Stored data:
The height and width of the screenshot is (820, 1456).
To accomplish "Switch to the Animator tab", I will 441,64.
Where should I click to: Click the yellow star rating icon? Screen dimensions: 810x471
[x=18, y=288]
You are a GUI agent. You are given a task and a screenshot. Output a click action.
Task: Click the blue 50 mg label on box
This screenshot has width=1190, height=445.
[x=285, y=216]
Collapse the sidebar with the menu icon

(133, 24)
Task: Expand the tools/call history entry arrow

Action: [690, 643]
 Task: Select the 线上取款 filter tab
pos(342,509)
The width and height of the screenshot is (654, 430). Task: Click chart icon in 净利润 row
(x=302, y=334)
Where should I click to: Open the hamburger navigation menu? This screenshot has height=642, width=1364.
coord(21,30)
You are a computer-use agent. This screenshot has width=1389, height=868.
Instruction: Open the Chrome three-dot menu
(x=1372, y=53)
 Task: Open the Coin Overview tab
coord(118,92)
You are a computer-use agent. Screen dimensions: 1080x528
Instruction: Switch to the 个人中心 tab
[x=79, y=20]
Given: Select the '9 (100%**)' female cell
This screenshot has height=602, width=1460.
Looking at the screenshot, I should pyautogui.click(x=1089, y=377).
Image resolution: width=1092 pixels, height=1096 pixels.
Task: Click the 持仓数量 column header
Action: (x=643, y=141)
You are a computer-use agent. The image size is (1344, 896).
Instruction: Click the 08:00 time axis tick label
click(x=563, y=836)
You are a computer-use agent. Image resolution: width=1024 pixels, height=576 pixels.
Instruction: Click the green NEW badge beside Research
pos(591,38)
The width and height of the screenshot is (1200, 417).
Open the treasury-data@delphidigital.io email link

## [Directions for this task]
Every line above with the string "agent" in it needs to be copied.

## [Answer for this exercise]
You are a GUI agent. You are given a task and a screenshot. Output a click action.
You are a computer-use agent. This screenshot has width=1389, height=868.
You are a computer-use agent. Screen dimensions: 1080x528
You are a computer-use agent. The image size is (1344, 896).
You are a computer-use agent. Image resolution: width=1024 pixels, height=576 pixels.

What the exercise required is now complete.